En effet, dans la solitude, la jeunesse de son génie fut renouvelée comme celle de l’aigle. Les regards qu’il jeta sur la splendeur éternelle furent si perçants et si profonds que très peu de contemplateurs ont pu, en cette vie, les suivre où ils allaient. Les théologiens les plus élevés regardent les œuvres de Rusbrock avec admiration et vénération Que celui qui ne comprendra pas commence par croire et par se sanctifier. Qu’il dise le Credo, qu’il redresse son âme, suivant le conseil de Rusbrock. Qu’il mérite la lumière ; qu’il vive en elle. Alors il comprendra, il comprendra et il verra.
VI
Parmi les compagnons de Rusbrock, il faut citer Jean d’Afflighen. C’était un laïque, sans titre d’aucune espèce[3].

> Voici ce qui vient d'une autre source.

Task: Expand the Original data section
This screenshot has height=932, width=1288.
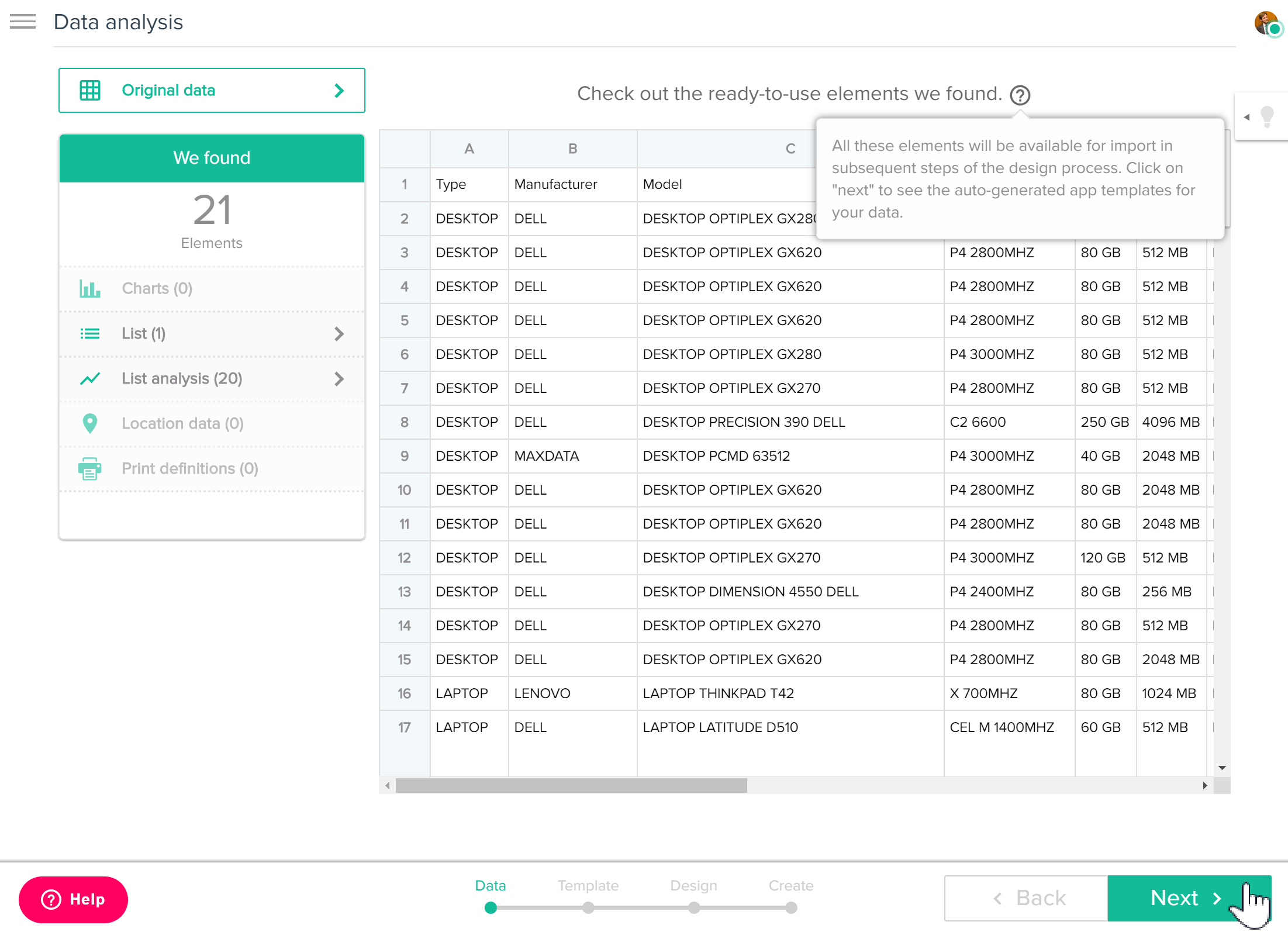Action: pos(339,90)
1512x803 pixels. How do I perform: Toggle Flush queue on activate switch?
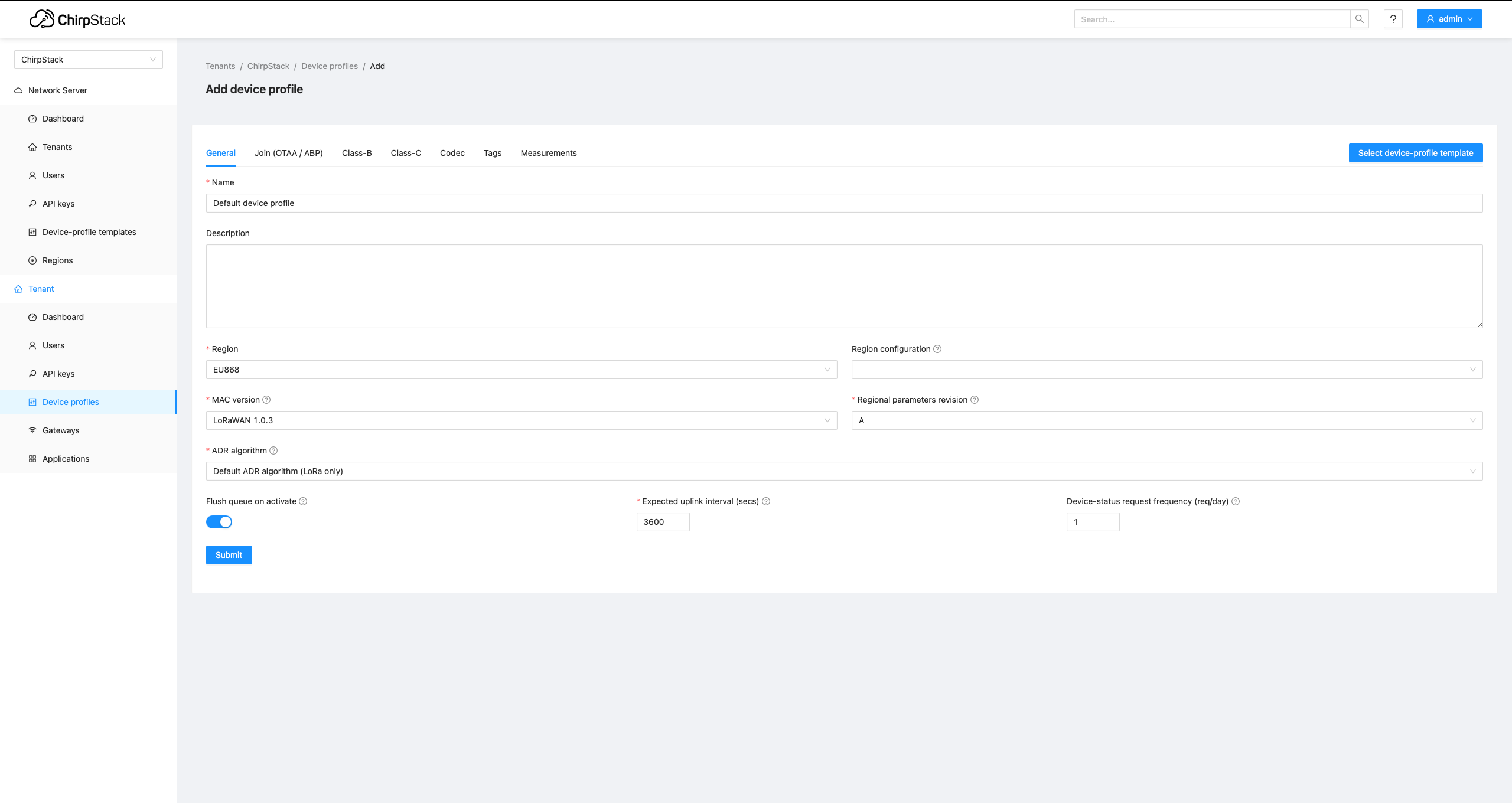click(x=219, y=522)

[3] Jean d’Afflighen serait-il ce laïque qui eut avec Tauler de célèbres, d’intimes et de mystérieuses relations ?
(Note du traducteur.)
Il suivit dans la Vallée-Verte Jean Rusbrock et ses amis. Là il parvint à de telles hauteurs spirituelles que le récit le plus authentique de cette vie prodigieuse paraîtrait maintenant incroyable au lecteur. Dès les premiers jours de sa conversion, il dépassa les frères. Quand il survenait des étrangers, Jean d’Afflighen leur prodiguait tous les soins matériels dont ils avaient besoin ; puis il leur parlait de Dieu, et les étrangers fondaient en larmes. Il était sévère pour lui-même. Les restes des repas, les morceaux de rebut composaient sa nourriture. Toute sa vie fut plus admirable qu’imitable. Pour suivre sa voie, il faudrait des trésors de grâce exactement semblables aux siens. Très occupé de soins et de travaux extérieurs, il conserva toujours au milieu d’eux une telle paix, une telle pureté d’esprit et d’âme, qu’adonné en même temps à la vie active et à la vie contemplative, jamais il ne fut distrait de la seconde par les labeurs de la première. Il avait acquis cette grâce admirable par une profonde méditation des souffrances de Jésus-Christ. Bien qu’il portât avec lui, partout où il allait, tous les parfums de toutes les vertus, cependant le principal attrait de son âme l’attirait vers les plaies de Jésus-Christ ; sa compassion l’avait entraîné à offrir sa personne, corps et âme, en holocauste. Le souvenir ardent de la passion du Sauveur avait ouvert sur lui les sources de la grâce avec une telle abondance qu’il était à chaque instant arraché à lui-même et ravi en extase. La distance qu’il voyait entre lui et Jésus-Christ, lui avait donné la conviction intime qu’il était la dernière des créatures, et de beaucoup la dernière. Il lui arriva une épreuve terrible : sept douleurs fondirent sur lui, qui ressemblaient aux douleurs de l’enfer, et, pour les mesurer, il faudrait les avoir partagées ; mais je n’entre dans aucun détail. Dieu fit en lui des choses qui ne peuvent être ici racontées. Une multitude de secrets divins furent révélés à ce laïque ignorant. Il ne mourut pas sans avoir laissé par écrit quelques paroles très profondes où il exalte Rusbrock l’Admirable. Il porte aux nues ce maître sublime avec un enthousiasme qui n’a guère d’exemple en ce monde. Car c’était pendant le ravissement que l’excellence et la sublimité du Maître lui avaient été révélées.
Jean d’Afflighen était le cuisinier des frères. Quand il sentit venir sa fin, il continua ses fonctions, jusqu’à la dernière extrémité. Puis, sa mort très prochaine lui ayant été révélée d’en haut, il reçut l’extrême-onction, et mourut trois jours après, le 5 février, en la fête de sainte Agathe, vierge et martyre.